Until now, OpenTC has operated on its own baseline definition of what comprises a
trusted operating system, a trusted framework and a trusted infrastructure. It would
be highly desirable to have a more commonly accepted and public definition for such
platforms. This could very much improve the chances of interoperability between open
and closed Trusted Platforms and enable acceptance on an international scale.
OpenTC therefore explores the option of supporting the creation of a certified,
Common Criteria compliant Protection Profile for Trusted Platforms based on Open
Source components during the lifetime of the project.
3.6 Intellectual Property and Licensing
The issue of intellectual property and licensing models for Trusted Computing has
been a notoriously difficult one. The creation of a patent pool to streamline and
simplify the licensing process would be desirable, but while this idea was brought
forward more than once in the past, no such pool has be created so far. Currently, the
TCG does not even operate a clearing house to deal with requests concerning existent
intellectual property on this technology. In order to mitigate the risks arising from this
unclear situation, OpenTC has produced a cursory study on the current patent
landscape which has since been made public. The results, although being far from
comprehensive, indicate that there are indeed a considerable number of patents that
cover various aspects of TC.

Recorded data
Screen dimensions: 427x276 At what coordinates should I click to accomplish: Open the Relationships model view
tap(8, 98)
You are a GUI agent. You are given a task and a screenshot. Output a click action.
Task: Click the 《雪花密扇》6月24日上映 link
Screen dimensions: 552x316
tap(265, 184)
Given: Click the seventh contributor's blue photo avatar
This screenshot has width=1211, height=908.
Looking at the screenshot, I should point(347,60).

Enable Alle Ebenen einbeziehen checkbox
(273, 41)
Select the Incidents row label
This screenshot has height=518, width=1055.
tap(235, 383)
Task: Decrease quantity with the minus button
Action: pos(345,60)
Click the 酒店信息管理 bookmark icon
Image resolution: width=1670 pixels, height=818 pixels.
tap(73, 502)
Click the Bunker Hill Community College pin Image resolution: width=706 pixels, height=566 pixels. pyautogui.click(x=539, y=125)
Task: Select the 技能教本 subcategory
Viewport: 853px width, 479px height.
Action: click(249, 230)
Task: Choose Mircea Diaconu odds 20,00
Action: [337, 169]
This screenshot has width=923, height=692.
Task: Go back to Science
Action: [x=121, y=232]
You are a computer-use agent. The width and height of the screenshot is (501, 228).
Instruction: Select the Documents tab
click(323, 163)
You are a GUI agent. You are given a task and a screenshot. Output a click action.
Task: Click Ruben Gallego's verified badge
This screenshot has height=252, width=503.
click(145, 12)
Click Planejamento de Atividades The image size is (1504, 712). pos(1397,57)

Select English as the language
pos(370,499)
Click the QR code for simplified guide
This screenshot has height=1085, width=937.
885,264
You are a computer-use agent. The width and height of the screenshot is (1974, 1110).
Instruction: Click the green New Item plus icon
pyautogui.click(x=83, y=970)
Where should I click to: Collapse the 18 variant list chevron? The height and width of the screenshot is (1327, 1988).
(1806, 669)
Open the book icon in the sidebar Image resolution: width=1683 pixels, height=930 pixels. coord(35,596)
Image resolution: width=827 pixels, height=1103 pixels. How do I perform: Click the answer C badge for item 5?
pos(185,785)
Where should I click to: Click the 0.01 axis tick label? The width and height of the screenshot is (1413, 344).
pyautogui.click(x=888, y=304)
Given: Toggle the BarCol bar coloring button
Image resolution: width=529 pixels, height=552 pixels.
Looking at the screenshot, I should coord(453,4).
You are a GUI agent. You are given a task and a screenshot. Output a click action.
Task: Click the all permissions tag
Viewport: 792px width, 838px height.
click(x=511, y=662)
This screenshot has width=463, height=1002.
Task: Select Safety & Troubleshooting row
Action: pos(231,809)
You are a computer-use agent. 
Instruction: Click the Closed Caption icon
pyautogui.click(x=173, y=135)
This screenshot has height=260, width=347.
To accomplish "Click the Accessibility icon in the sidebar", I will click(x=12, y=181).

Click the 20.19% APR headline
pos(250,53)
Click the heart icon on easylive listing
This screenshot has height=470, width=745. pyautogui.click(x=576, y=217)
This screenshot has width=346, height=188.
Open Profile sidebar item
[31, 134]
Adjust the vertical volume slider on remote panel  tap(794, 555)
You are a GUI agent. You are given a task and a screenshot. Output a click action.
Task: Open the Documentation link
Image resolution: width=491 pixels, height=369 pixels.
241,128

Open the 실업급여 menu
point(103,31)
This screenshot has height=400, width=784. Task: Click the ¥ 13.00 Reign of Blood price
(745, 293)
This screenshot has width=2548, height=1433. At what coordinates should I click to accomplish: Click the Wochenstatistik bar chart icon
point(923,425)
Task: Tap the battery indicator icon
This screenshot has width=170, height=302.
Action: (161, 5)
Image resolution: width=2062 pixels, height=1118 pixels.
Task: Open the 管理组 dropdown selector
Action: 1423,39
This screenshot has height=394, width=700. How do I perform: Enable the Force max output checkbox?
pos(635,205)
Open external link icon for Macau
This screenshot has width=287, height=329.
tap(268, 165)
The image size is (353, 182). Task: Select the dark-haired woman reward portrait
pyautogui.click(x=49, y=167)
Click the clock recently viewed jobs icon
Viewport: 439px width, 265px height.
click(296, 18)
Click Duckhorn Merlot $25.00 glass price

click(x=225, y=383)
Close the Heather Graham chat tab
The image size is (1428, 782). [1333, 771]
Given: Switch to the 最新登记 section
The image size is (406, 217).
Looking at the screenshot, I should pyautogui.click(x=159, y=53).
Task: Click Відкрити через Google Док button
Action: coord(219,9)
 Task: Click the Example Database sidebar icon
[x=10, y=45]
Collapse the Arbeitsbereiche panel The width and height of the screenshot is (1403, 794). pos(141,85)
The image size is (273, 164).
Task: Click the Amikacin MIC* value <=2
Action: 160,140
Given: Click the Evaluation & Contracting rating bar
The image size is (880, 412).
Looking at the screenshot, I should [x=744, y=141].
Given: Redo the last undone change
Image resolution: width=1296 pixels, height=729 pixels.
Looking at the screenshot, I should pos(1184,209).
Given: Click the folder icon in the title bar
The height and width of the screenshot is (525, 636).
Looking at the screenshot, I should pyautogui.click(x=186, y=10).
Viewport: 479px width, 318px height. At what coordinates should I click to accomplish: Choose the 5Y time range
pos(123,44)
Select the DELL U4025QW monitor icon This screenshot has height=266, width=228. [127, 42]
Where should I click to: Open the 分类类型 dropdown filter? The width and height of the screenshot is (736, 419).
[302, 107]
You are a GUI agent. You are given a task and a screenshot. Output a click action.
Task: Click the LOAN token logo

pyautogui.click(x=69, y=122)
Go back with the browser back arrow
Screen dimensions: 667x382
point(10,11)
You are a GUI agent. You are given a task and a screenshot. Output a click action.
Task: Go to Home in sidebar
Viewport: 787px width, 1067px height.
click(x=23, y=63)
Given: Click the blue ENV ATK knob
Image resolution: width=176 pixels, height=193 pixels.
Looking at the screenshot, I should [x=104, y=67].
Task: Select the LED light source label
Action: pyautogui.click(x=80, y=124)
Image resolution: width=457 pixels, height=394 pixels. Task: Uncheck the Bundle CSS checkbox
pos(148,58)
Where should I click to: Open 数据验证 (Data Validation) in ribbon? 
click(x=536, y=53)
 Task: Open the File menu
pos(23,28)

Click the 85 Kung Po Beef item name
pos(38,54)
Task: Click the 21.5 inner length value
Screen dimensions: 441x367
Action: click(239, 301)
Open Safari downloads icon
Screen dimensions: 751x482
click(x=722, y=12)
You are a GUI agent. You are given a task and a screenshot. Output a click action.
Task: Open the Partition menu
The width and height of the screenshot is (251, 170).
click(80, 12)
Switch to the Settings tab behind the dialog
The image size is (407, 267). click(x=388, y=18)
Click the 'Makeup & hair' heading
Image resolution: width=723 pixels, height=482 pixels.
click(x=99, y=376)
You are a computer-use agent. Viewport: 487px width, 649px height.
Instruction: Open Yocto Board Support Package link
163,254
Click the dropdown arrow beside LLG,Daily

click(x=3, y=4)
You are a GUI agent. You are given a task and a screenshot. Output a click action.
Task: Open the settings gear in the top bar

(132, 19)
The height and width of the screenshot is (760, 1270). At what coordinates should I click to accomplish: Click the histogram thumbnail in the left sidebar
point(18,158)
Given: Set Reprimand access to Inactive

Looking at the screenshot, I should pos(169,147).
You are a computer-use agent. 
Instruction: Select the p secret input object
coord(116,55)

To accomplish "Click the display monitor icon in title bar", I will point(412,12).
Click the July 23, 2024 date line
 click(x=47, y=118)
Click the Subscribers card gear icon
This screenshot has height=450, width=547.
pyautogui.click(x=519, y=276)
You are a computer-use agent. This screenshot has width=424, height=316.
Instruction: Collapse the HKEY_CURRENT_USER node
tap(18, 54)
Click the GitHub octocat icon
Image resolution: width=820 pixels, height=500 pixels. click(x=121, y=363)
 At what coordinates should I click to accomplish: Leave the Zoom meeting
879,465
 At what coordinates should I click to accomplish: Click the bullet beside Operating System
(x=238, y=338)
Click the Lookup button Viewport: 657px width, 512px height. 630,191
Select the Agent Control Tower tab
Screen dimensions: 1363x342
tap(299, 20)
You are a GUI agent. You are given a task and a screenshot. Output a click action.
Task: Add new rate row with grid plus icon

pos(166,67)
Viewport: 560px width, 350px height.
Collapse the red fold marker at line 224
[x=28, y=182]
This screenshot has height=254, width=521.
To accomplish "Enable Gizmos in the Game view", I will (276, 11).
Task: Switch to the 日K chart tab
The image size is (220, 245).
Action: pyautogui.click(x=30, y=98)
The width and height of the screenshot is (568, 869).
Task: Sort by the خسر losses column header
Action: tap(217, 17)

▸ **EXERCISE SET**
1. From the OpenTC passage, extract the stretch that opens with the words "OpenTC therefore explores" and closes after "of the project.".
2. According to the OpenTC passage, what has OpenTC so far defined on its own baseline? List each item.

▸ **SOLUTIONS BY TASK**
1.
OpenTC therefore explores the option of supporting the creation of a certified,
Common Criteria compliant Protection Profile for Trusted Platforms based on Open
Source components during the lifetime of the project.

2.
- a trusted operating system
- a trusted framework
- a trusted infrastructure